Once the automated Docker Hub build is finished, you should be able to run:

docker run -ti ryanfb/warcbase

To get dropped into an interactive Spark shell with Warcbase.

ibnesayeed commented 7 years ago

Spark shell version was something that I built a long time ago, but I was trying to make the Spark Notebook based image available as well (in fact a single image with both while notebook as the default). I was able to do that as well, except, I could not get rid of the cp: /path/to/fat.jar line from each notebook as discussed in https://github.com/spark-notebook/spark-notebook/issues/674. This is not really a big deal, but I feel that information does not belong to the notebook file and should be hidden from the user.

anjackson commented 7 years ago

@ryanfb Snap! I've been working on a branch that updates the Scala/Spark/Hadoop/HBase versions and got it running. The Spark Notebook worked fine using EXTRA_CLASSPATH locally (rather than cp: /path/to/fat.jar), and I'm now trying to finish off the Dockerfile.

I'm also going to try getting it to run in Jupyter (via Apache Toree) and Apache Zepplin rather than Spark Notebook. I think it should be fine as long as all the versions match up.

ianmilligan1 commented 7 years ago

This is great @ryanfb (and thanks again @ibnesayeed for your earlier work too!). Works on OS X. Is there a way to pass flags to the spark-shell command (I'm not familiar with Docker), as at times one needs to manually pass ./bin/spark-shell some extra memory through a flag.

And awesome @anjackson!

ryanfb commented 7 years ago

@ianmilligan1 I've just pushed a commit that should change the image so that it will support that: https://github.com/ryanfb/warcbase/commit/1a3b63dd1b663e634b896c6d27f28510cd8abf05

Once that build is finished, you should be able to run docker pull ryanfb/warcbase (to update your image if you've already run it before) and then use:

docker run -ti ryanfb/warcbase --example-extra-flag "goes here"

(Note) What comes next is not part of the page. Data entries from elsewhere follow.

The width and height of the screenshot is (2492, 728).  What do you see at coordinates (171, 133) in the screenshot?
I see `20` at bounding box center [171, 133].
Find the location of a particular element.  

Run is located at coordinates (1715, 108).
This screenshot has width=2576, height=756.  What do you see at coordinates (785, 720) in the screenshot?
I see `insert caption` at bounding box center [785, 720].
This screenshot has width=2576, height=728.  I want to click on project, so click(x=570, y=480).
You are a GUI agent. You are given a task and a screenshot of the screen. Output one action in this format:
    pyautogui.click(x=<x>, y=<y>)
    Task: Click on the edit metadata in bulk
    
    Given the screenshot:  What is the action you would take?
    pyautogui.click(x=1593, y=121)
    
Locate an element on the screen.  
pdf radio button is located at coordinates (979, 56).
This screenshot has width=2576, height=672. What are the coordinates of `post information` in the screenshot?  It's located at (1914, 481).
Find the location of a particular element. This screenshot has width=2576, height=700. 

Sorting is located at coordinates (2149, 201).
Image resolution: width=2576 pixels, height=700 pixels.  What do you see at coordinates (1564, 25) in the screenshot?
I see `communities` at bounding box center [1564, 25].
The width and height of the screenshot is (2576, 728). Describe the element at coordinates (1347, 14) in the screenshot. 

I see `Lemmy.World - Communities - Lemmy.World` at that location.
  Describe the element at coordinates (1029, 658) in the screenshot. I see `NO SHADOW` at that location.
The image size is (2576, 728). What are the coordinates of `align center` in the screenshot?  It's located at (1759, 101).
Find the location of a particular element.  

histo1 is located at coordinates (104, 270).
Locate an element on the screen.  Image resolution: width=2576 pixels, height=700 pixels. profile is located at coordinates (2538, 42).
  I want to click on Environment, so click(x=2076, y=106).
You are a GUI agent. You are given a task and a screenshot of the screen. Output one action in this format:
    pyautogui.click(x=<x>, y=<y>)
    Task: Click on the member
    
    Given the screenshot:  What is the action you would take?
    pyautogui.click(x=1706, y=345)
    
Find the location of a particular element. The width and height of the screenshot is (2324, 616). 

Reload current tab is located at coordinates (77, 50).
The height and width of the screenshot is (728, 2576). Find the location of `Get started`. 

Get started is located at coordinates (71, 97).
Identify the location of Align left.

If you need to override the entrypoint to get into the container and/or run a completely different command inside it, you should be able to use the --entrypoint argument for docker run.

ibnesayeed commented 7 years ago

@ianmilligan1: Is there a way to pass flags to the spark-shell command (I'm not familiar with Docker), as at times one needs to manually pass ./bin/spark-shell some extra memory through a flag.

It really depends on how the Image is configured, especially the ENTRYPOINT and CMD directives of the Dockerfile. The general answer would be "yes", but the proper way to do so can only be described after knowing how the image was built. Understand how CMD and ENTRYPOINT interact.

ibnesayeed commented 7 years ago

@anjackson, while you are on it, I would encourage utilizing the new Multi-Stage Build feature of Docker.

ianmilligan1 commented 6 years ago

With depreciation of warcbase and migration to AUT, this can now be found at https://github.com/archivesunleashed/docker-aut.